Every motorist stopped by traffic officers from three constabularies will be told to read a number plate from 20 metres.
Anyone failing will have their licence revoked on the spot.
Opticians believe around a million drivers have eyesight that falls short of the required standard.
But the tests from the police crackdown should give a more accurate picture.
Drivers with poor eyesight face being stripped of their licences in a police crackdown this month
The initiative involves the Thames Valley, Hampshire and West Midlands forces and is supported by road safety charity Brake and high street optician Vision Express.
Police spokesman Rob Heard said: ‘Not being able to see a hazard or react to a situation quickly enough can have catastrophic consequences.’ He warned that officers would carry out vision checks ‘at every opportunity’.
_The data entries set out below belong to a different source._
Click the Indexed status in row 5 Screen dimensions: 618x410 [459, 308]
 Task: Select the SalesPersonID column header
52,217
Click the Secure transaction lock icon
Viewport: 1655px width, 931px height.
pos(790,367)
Officers are able to ask for an urgent revocation of a licence through the DVLA if they believe a driver is putting the safety of other road users at risk.
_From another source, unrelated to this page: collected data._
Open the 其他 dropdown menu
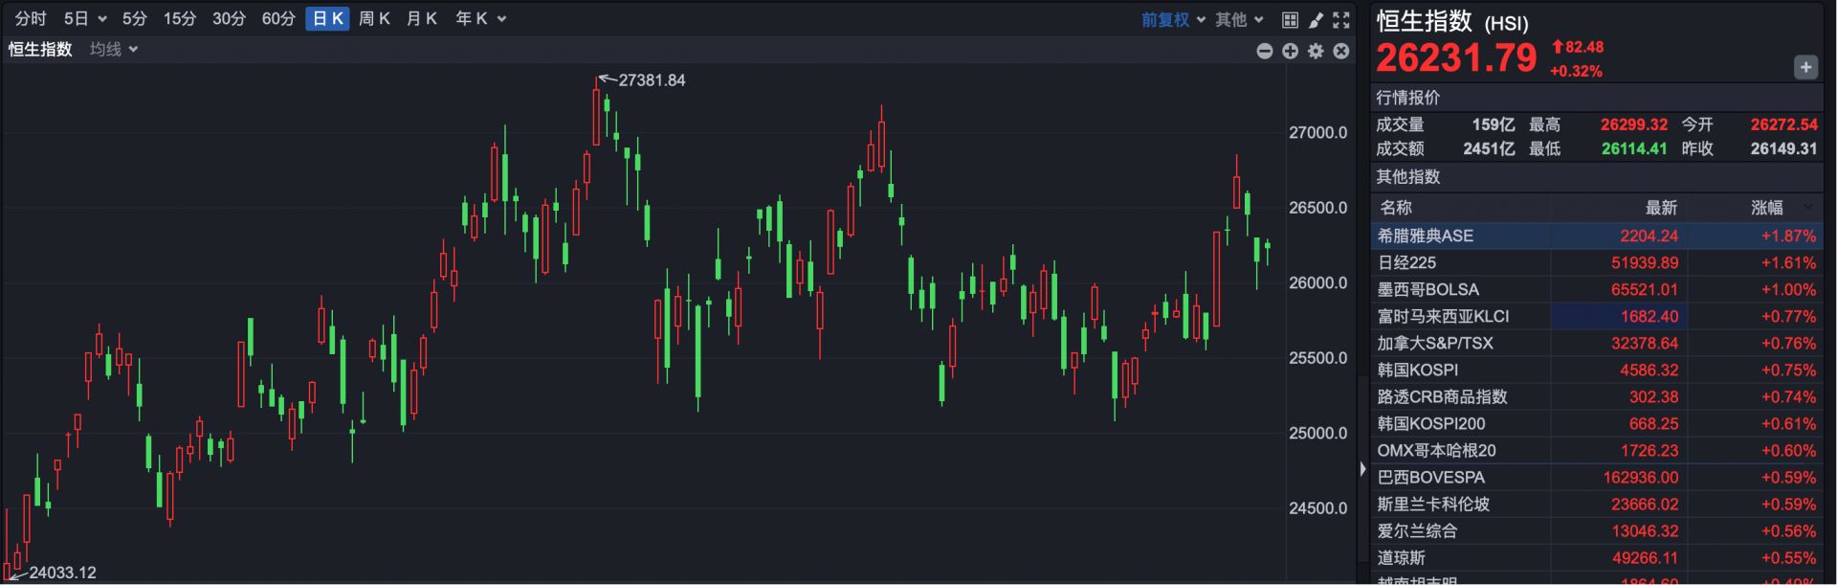The image size is (1837, 585). 1239,19
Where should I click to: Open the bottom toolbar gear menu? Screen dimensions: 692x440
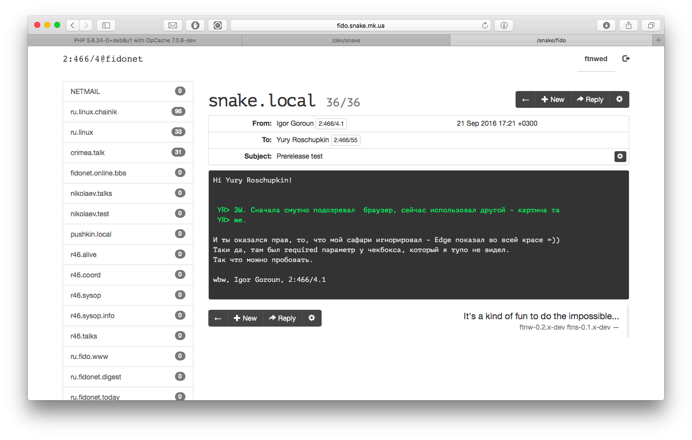pos(311,318)
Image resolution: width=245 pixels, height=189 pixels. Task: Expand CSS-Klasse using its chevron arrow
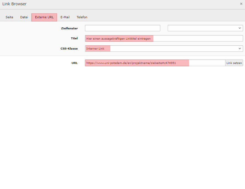click(240, 49)
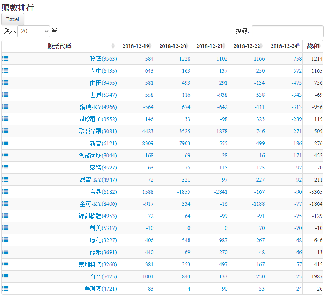This screenshot has height=296, width=326.
Task: Sort by the 2018-12-24 column header
Action: [284, 46]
The power, which was introduced in 2013, is known as Cassie’s Law.
It is named after 16-year-old Cassie McCord, who died when an 87-year-old man lost control of his vehicle in Colchester, Essex.
It later emerged he had failed a police eyesight test days earlier, but a legal loophole meant he was allowed to continue driving.
The only mandatory examination of vision takes place during the practical test, when learners must be able to read a number plate from 20 metres.
After this point it is up to a driver to tell the DVLA if they have a problem with their eyesight.
Brake and Vision Express are calling for a recent eye test to be required when licences are renewed every ten years. Joshua Harris, director of campaigns for Brake, said: ‘It is frankly madness that there is no mandatory requirement on drivers to have an eye test throughout the course of their driving life.
Every motorist stopped by traffic officers from three constabularies will be told to read a number plate from 20 metres
‘Only by introducing rigorous and professional eye tests can we fully tackle the problem of unsafe drivers on our roads.’
Research by the Association of Optometrists published in November last year found that 35 per cent of optometrists had seen patients in the previous month who were driving despite having been told their vision was below the legal standard.
Based on this figure, it is estimated that around one million people could be driving illegally.
A 2012 study by insurance firm RSA estimated that poor vision caused 2,874 casualties in a year.
Jonathan Lawson, chief executive of Vision Express, said: ‘We believe official Government statistics on the impact of poor sight on road safety are the tip of the iceberg and we know the public feel the same as we do about tackling poor driver vision.’
Steve Gooding, director of the RAC Foundation, said: ‘The human cost of driving with failing eyesight and having an accident can be immeasurable.
‘Drivers must not just keep their eyes on the road, they must ensure they can see what’s ahead.’
Campaigners have also called for a so-called Poppy’s Law, making it a legal requirement for medical professionals to report patients who are unfit to drive.
This followed the death of three-year-old Poppy-Arabella Clarke, who was killed in 2016 by a 73-year-old motorist who had ignored warnings from his opticians not to drive and was not wearing his glasses at the time.